Lissencephalies and subcortical band heterotopia (SBH) are a group of cerebral malformations involving arrest of neuronal migration during embryogenesis. Lissencephaly is characterized by simplification or absence of the brain convolutions, resulting in a smooth appearance. SBH, also known as double cortex, is characterized by abnormal bands of neurons beneath a normal cortex. Lissencephalies and SBH are characterized by intellectual disability and seizures. Additional features include microcephaly, subtle dysmorphic features, failure to thrive, difficulty feeding and swallowing, malformations of the digits, muscle spasms, myoclonic jerks, cognitive impairment, and poor social interactions (Leventer et al. 2001. PubMed ID: 11502906; Wallerstein et al. 2008. PubMed ID: 18462864; Dobyns. 2010. PubMed ID: 20331703; Di Donato et al. 2017. PubMed ID: 28440899). The incidence of lissencephalies is ~1:100,000 live births (https://www.orpha.net).

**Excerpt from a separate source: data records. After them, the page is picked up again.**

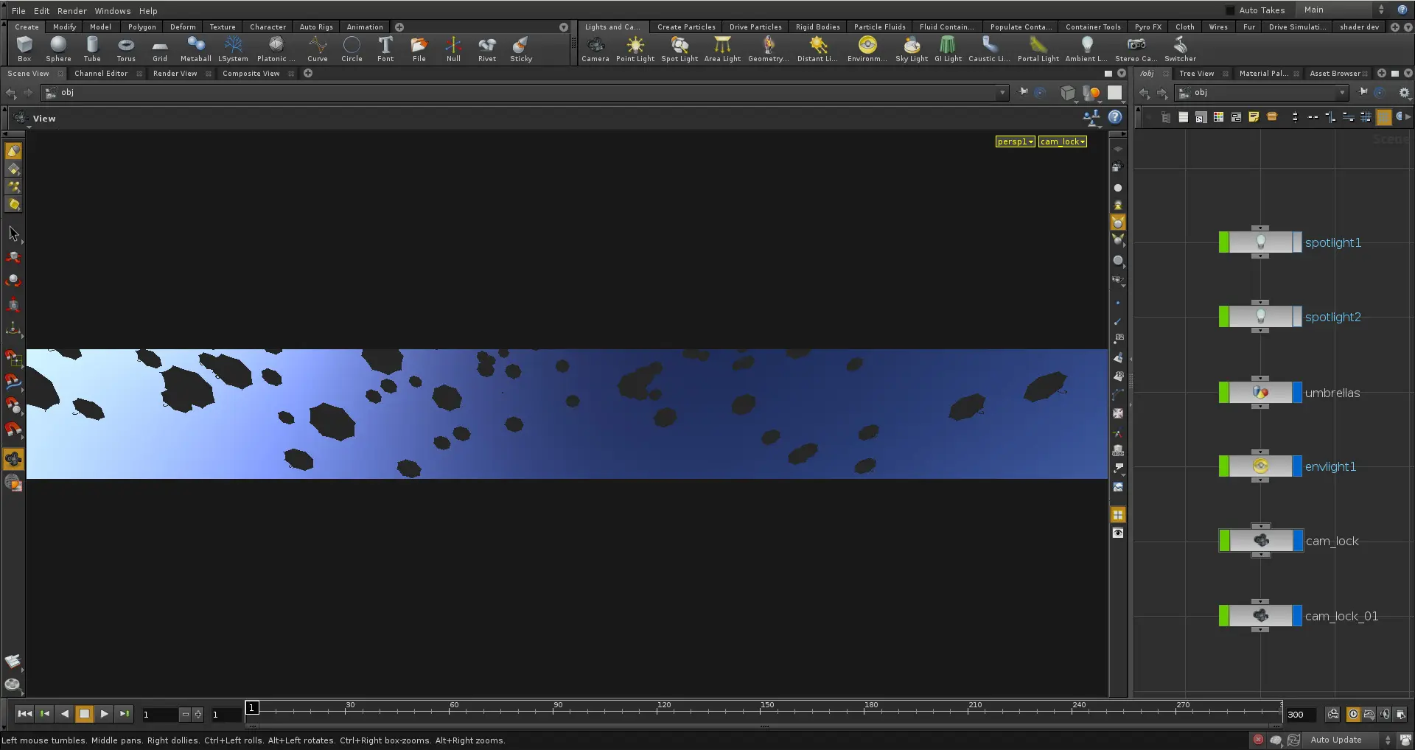Expand the Auto Update mode dropdown
The image size is (1415, 750).
(x=1388, y=740)
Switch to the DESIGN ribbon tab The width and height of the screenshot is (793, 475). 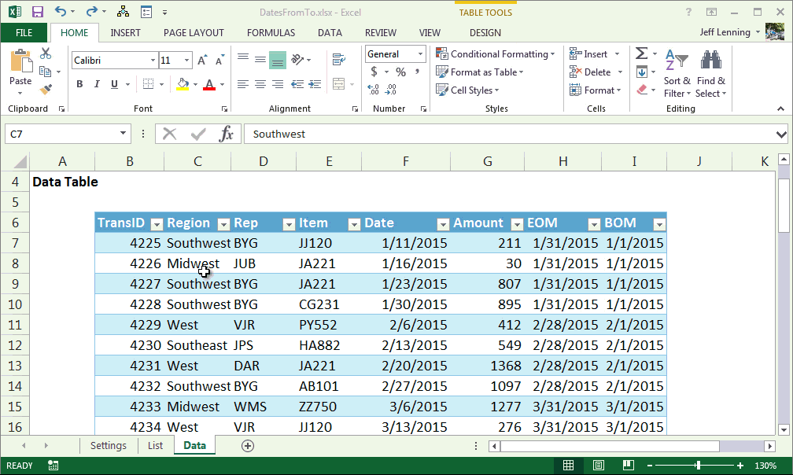485,33
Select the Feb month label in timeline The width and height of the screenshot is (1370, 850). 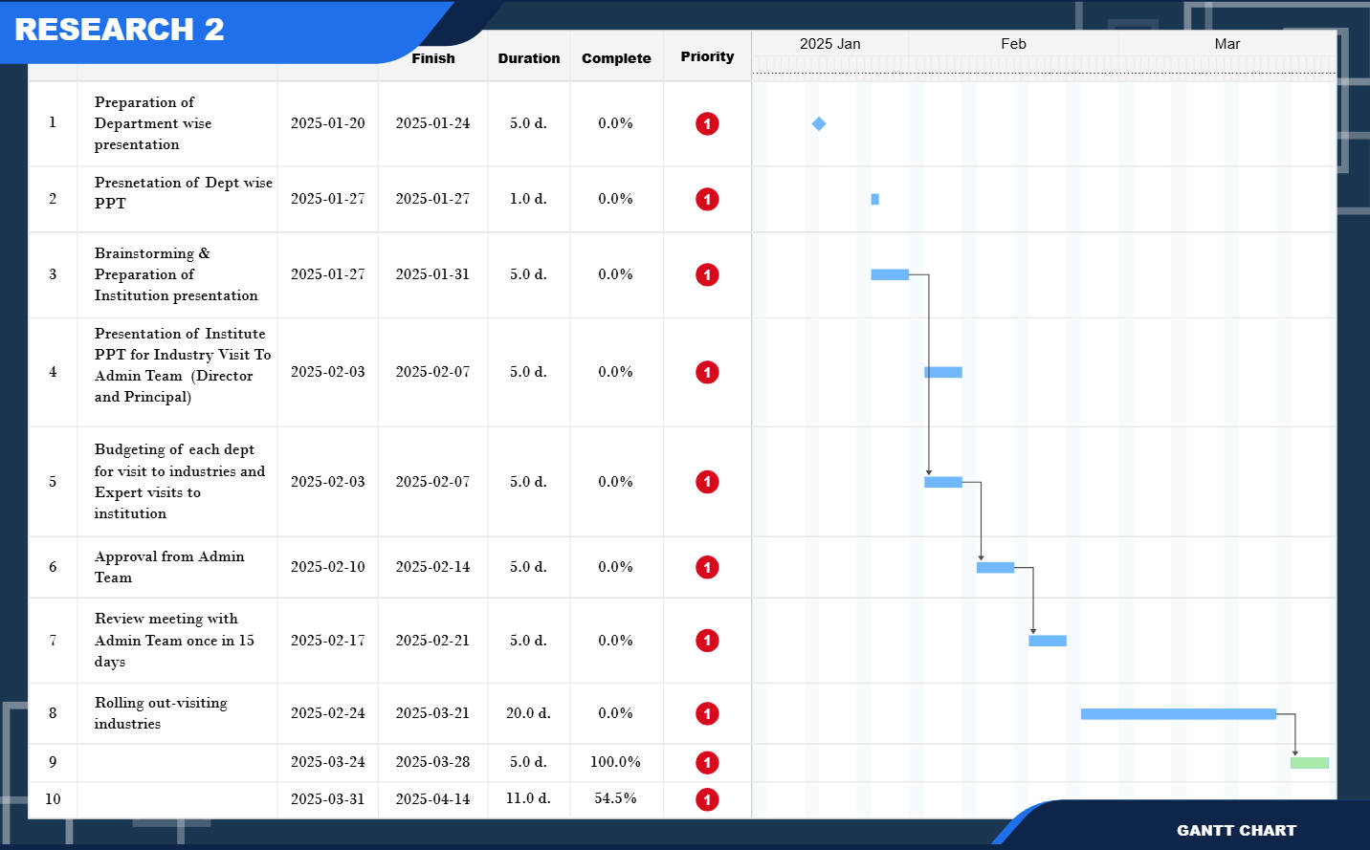pos(1013,44)

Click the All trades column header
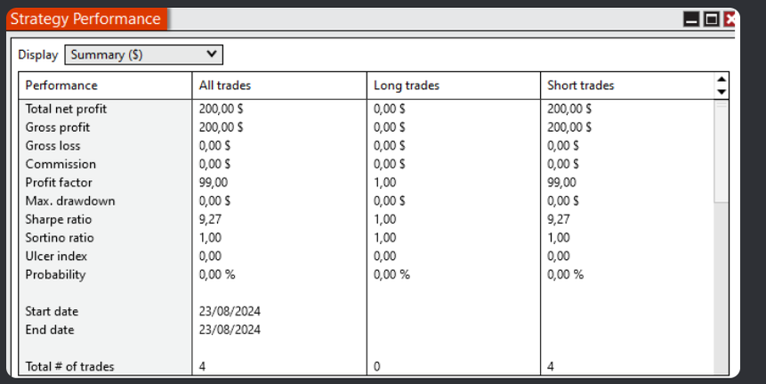(225, 86)
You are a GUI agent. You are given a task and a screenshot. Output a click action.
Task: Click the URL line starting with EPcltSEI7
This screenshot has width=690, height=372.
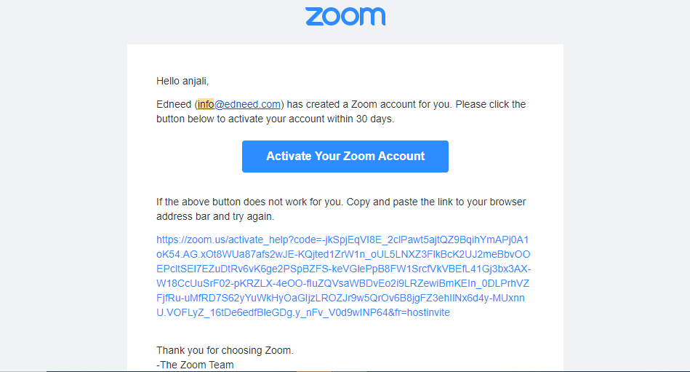(x=344, y=269)
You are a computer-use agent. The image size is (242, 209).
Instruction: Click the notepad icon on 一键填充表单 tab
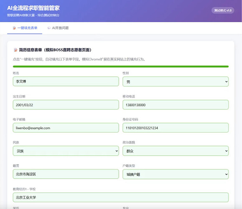14,28
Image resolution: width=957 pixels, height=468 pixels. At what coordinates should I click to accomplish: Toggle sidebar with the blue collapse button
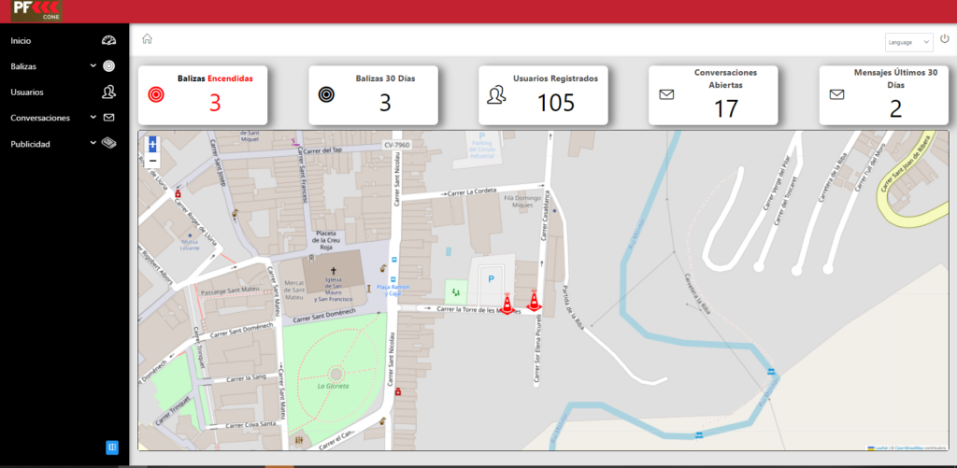(112, 447)

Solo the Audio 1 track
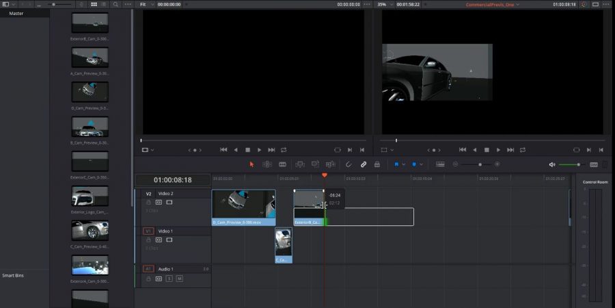pyautogui.click(x=169, y=279)
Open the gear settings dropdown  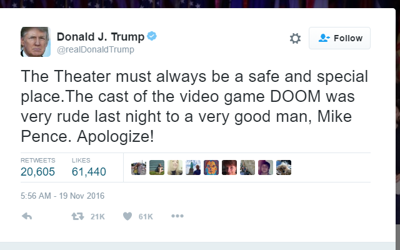(x=295, y=39)
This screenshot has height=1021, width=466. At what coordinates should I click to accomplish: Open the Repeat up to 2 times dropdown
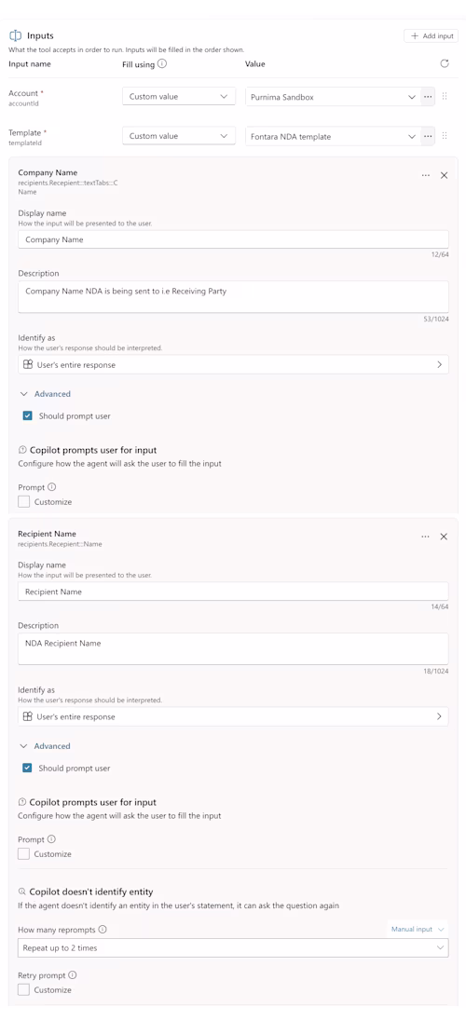233,948
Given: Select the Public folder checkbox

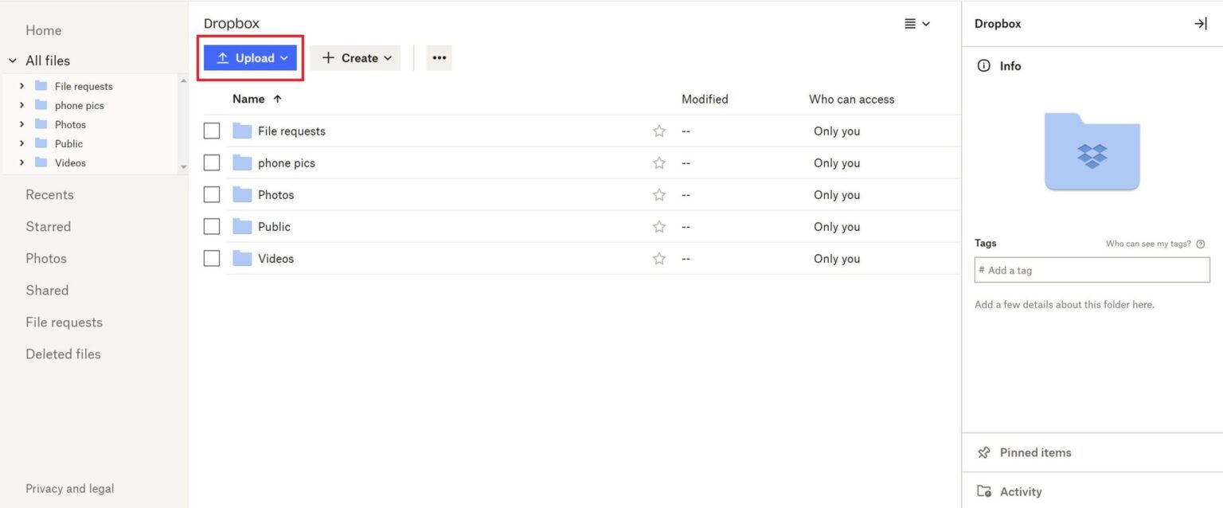Looking at the screenshot, I should [x=212, y=227].
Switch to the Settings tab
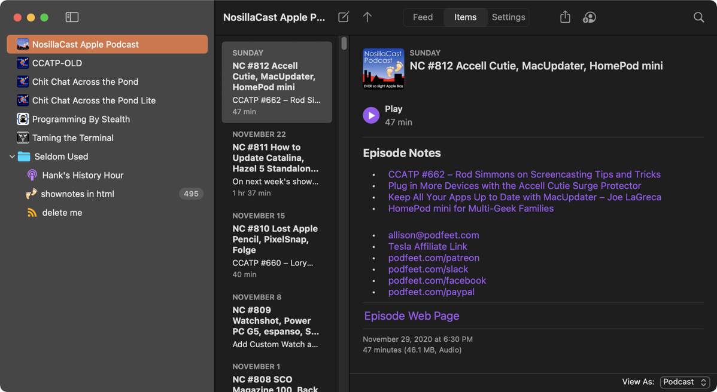This screenshot has height=392, width=717. click(x=508, y=17)
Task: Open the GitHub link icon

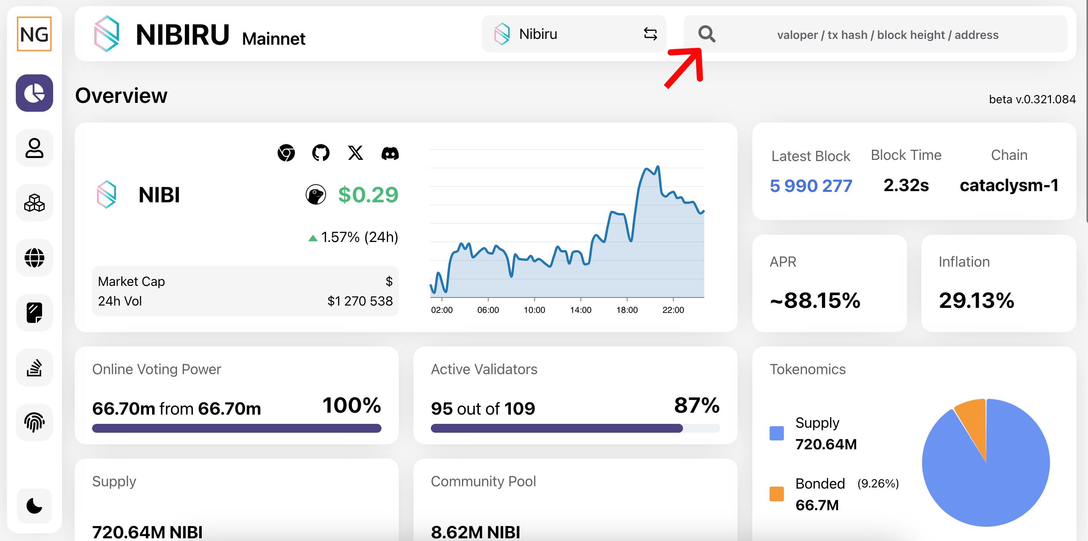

Lissencephalies are clinically and genetically heterogeneous. Several forms are recognized. They are distinguished on the basis of the clinical features and the causative genes.

Lissencephaly-4 with microcephaly (LIS4) is characterized by extreme congenital microcephaly, and profound global developmental delay. Additional features include short stature, macrosomia, prominent broad nasal bridge, and hypertonia. MRI findings include grossly simplified cortical gyral structure, agenesis of the corpus callosum and a hypoplastic cerebellum (Alkuraya et al. 2011. PubMed ID: 21529751; Bakircioglu et al. 2011. PubMed ID: 21529752).

Lissencephaly-4 with microcephaly is inherited in an autosomal recessive manner. To date, 3 homozygous pathogenic variants (one splicing, one small frameshift deletion and one small frameshift duplication) in the NDE1 gene have been reported in five consanguineous families from the Middle East (Alkuraya et al. 2011. PubMed ID: 21529751; Bakircioglu et al. 2011. PubMed ID: 21529752).

The NDE1 gene encodes Nude Neurodevelopment protein 1, a member of the nuclear distribution E family. It is involved in several cellular functions, including the development of the cerebral cortex and neuronal migration (Feng and Walsh. 2004. PubMed ID: 15473967; Shu et al. 2004. PubMed ID: 15473966).

Pathogenic variants in the NDE1 gene appear to be rare. To date, only three pathogenic variants have been implicated in five consanguineous families from the Middle East (Alkuraya et al. 2011. PubMed ID: 21529751; Bakircioglu et al. 2011. PubMed ID: 21529752). All reported pathogenic variants are detectable by sequencing.

This test provides full coverage of all coding exons of the NDE1 gene plus 10 bases of flanking noncoding DNA in all available transcripts along with other non-coding regions in which pathogenic variants have been identified at PreventionGenetics or reported elsewhere. We define full coverage as >20X NGS reads or Sanger sequencing. PGnome panels typically provide slightly increased coverage over the PGxome equivalent. PGnome sequencing panels have the added benefit of additional analysis and reporting of deep intronic regions (where applicable).

Dependent on the sequencing backbone selected for this testing, discounted reflex testing to any other similar backbone-based test is available (i.e., PGxome panel to whole PGxome; PGnome panel to whole PGnome).